On his Iowa trip, Mr. Zhou brought four assistants, two from China's Chicago consulate. All were fluent English speakers and all were under 35.

The message wherever Mr. Zhou goes is that trade with China is good for the U.S. and protectionism will only harm both sides. "What I've learned here augers very well for Iowa and China," he told the crowd, citing U.S. farm sales to China.

In Cedar Rapids the next day, Mr. Zhou hustled into a boardroom at Hunter's Specialties, a family-owned hunting-supply company that now makes more than a third of its equipment in China. Owner David Forbes launched into a litany of complaints about how hard it is to get components into China from other Asian suppliers.

Mr. Zhou interrupted him. "Let me introduce my commercial counselor in Chicago," he said, pointing to a young diplomat, Wang Weijia, in a pinstriped suit. "He will help you cut the red tape."

Mr. Wang jumped up to present his business card to Mr. Forbes, who looked overjoyed. "I'll be calling you," Mr. Forbes said.

A Sold-Out Speech

Last month, Mr. Zhou also traveled to upstate New York, where he touted big-ticket purchases by China from local subsidiaries of General Electric Co. in a speech before the U.S.-China Peoples Friendship Association, a nonprofit group. He spent three days in Denver the next week, visiting companies, dropping by a Mandarin class at a local private school, and extolling the value of deeper trade ties at a sold-out speech before the Denver World Affairs Council.

Mr. Zhou was still in Beijing last fall as deputy foreign minister when Chinese officials first began to weigh whether to hire a formal lobbying arm in Washington, a move the Chinese government has long resisted. China had paid, reluctantly, for limited legal assistance in the U.S., but spurned calls to spend more on lobbyists.

But Mr. Zhou and the Foreign Ministry relented in early summer, as calls for punitive trade legislation against China mounted in Congress. In July, the embassy signed up one of Washington's biggest lobbying outfits, Patton Boggs, to open doors and smooth relations with U.S. lawmakers. Patton Boggs -- which has done similar work for Saudi Arabia and Pakistan -- declines to talk about the contract, which calls for the embassy to pay a $22,000 monthly retainer, according to documents filed with the U.S. Justice Department.

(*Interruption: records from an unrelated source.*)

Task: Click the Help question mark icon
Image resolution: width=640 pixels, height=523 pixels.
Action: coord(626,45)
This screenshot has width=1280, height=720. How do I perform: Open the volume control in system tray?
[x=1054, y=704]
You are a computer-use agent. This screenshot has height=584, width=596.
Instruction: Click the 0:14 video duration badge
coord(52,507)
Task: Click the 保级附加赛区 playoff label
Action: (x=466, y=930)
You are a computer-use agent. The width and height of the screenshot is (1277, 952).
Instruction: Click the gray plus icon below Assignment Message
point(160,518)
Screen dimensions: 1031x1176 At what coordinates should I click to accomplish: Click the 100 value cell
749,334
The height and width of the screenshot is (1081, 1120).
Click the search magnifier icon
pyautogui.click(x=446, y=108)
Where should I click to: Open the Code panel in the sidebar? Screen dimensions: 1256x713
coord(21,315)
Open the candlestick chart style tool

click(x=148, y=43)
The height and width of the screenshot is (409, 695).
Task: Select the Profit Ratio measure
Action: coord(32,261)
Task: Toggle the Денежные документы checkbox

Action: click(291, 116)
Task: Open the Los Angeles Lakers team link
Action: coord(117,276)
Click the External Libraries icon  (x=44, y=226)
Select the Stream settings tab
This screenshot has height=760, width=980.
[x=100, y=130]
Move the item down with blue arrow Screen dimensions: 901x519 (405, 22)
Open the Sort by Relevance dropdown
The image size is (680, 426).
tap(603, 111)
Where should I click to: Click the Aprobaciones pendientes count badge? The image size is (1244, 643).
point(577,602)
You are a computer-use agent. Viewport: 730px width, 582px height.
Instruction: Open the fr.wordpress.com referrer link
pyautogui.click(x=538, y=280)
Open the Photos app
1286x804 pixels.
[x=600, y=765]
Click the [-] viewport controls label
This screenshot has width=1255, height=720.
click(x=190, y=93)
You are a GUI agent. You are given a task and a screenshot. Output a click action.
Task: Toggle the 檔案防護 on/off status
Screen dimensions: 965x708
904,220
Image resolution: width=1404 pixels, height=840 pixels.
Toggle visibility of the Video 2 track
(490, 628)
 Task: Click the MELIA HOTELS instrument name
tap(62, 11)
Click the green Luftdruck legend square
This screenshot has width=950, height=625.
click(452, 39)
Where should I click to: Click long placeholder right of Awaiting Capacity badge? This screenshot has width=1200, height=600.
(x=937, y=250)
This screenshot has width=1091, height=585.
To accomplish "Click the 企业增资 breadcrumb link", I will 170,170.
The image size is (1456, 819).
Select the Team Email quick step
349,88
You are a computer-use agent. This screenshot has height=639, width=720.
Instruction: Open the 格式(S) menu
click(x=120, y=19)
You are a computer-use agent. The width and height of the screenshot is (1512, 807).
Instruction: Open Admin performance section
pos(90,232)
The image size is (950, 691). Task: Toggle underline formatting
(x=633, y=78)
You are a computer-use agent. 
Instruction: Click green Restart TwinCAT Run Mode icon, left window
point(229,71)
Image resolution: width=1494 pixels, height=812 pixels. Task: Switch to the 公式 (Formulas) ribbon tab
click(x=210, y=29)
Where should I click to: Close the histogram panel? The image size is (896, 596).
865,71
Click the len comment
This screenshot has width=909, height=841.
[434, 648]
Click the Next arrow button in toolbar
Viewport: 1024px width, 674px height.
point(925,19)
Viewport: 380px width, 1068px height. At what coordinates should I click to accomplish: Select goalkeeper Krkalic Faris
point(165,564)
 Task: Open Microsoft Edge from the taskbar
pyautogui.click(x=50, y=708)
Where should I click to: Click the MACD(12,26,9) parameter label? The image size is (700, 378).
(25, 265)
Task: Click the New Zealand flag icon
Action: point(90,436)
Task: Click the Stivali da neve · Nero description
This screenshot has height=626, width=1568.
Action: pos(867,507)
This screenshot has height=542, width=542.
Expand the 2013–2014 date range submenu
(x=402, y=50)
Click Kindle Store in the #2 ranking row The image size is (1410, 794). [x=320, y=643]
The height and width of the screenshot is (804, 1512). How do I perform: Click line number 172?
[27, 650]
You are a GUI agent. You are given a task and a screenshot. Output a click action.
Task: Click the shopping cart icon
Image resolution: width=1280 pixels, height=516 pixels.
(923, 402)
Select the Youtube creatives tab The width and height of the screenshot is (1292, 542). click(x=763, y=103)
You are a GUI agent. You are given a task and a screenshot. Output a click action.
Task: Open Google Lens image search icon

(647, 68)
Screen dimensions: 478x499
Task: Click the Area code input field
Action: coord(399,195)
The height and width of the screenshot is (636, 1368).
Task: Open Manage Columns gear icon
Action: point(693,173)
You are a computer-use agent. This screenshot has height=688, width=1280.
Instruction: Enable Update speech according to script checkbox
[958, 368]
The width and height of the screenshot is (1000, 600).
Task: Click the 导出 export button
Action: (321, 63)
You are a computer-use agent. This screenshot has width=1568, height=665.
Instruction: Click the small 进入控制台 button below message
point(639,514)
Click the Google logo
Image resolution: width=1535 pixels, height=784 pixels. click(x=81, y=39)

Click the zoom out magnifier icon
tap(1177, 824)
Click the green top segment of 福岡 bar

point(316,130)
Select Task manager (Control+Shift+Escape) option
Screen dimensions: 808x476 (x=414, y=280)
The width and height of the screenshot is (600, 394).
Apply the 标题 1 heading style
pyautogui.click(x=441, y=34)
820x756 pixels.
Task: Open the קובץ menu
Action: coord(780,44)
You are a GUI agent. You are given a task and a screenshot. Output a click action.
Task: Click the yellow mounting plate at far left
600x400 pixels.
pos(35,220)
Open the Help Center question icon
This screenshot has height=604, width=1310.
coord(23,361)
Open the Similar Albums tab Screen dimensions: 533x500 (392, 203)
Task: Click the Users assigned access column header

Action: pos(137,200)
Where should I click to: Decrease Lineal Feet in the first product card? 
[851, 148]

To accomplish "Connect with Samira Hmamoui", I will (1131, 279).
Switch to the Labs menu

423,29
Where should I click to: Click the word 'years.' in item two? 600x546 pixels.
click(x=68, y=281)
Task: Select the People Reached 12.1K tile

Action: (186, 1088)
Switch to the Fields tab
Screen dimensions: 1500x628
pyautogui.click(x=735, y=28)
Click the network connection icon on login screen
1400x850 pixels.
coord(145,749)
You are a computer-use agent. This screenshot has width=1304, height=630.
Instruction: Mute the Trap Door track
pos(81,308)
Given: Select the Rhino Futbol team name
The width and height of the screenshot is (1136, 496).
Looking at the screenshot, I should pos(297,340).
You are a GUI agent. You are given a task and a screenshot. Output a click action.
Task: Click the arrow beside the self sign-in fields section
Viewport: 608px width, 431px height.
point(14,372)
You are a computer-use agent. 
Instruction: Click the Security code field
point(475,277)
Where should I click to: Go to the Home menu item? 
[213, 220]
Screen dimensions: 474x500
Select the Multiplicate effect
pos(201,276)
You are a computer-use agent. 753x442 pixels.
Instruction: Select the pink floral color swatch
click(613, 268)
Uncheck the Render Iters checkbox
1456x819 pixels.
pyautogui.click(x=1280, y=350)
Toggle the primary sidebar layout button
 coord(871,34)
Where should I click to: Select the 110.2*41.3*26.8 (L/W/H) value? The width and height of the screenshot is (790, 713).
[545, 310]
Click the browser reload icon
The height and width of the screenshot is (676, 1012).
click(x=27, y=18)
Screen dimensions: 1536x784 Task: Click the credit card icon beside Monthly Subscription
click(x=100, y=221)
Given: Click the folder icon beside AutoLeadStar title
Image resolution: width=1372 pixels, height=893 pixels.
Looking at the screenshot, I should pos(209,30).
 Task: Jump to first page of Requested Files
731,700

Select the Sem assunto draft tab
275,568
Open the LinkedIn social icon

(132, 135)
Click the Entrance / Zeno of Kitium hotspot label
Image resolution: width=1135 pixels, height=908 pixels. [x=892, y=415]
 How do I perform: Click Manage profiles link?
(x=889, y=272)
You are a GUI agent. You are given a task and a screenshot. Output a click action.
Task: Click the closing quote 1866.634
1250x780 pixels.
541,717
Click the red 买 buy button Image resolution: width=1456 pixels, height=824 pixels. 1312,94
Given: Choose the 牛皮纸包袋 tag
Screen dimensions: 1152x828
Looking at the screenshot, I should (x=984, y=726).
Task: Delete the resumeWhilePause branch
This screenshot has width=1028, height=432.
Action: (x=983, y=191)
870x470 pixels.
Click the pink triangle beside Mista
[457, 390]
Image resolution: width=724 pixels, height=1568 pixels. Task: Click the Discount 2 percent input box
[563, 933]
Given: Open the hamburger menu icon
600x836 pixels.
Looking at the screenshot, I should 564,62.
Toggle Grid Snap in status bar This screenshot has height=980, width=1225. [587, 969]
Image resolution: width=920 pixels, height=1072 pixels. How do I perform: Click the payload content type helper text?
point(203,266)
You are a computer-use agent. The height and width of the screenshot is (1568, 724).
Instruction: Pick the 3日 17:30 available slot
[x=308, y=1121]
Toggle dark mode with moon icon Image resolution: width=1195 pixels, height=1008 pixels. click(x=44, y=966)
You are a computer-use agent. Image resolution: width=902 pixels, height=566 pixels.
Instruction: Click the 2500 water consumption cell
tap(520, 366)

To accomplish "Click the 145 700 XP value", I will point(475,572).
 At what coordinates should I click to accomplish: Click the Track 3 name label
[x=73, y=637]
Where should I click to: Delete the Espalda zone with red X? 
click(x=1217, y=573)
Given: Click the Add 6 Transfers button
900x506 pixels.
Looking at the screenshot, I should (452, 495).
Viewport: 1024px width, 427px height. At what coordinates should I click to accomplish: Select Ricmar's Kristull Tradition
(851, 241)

Chinese companies, too, are getting into the act. Cnooc, which is largely government-owned, set a new Chinese standard for seeking lobbying help this summer when it hired Washington law firm Akin Gump Strauss Hauer & Feld and five other legal, lobbying and public-relations firms to push its cause in Washington.

Still, China lags far behind much smaller Asian neighbors in spending on lobbyists. Since 1998, Taiwan -- which has a five-story "representative office" in Washington but no formal diplomatic relations with the U.S. -- has spent about $1 million a year on hired representation, according to the Center for Public Integrity, a Washington-based research group. During the same time, China spent about a third as much. The Patton Boggs contract won't push China's annual government spending on legal and lobbying help in the U.S. above $600,000.

The embassy has made a point in recent months of seeking free help, too, especially from China scholars stashed among Washington's think tanks.

In September, Deputy Secretary of State Robert Zoellick accused China of creating a "cauldron of anxiety" and urged Beijing to become a responsible "stakeholder" in the world community. The remarks, delivered in a speech in New York, caused near panic among China's U.S. diplomatic corps, according to Chinese diplomats and China scholars. Chinese officials knew the diplomatic meaning of "rival" and "ally" and even "competitor."

But stakeholder?

"What is meant by stakeholder here?" queried a senior Chinese diplomat in an email the next day to one Washington China scholar. "Is China not one already? And is it of a positive, neutral or negative connotation, or both positive and negative?"

Mr. Zhou has come to embrace the term and heralds it as a sign of improved relations. Asked to describe in a sentence how the Bush administration now sees China he says, "We are a stakeholder."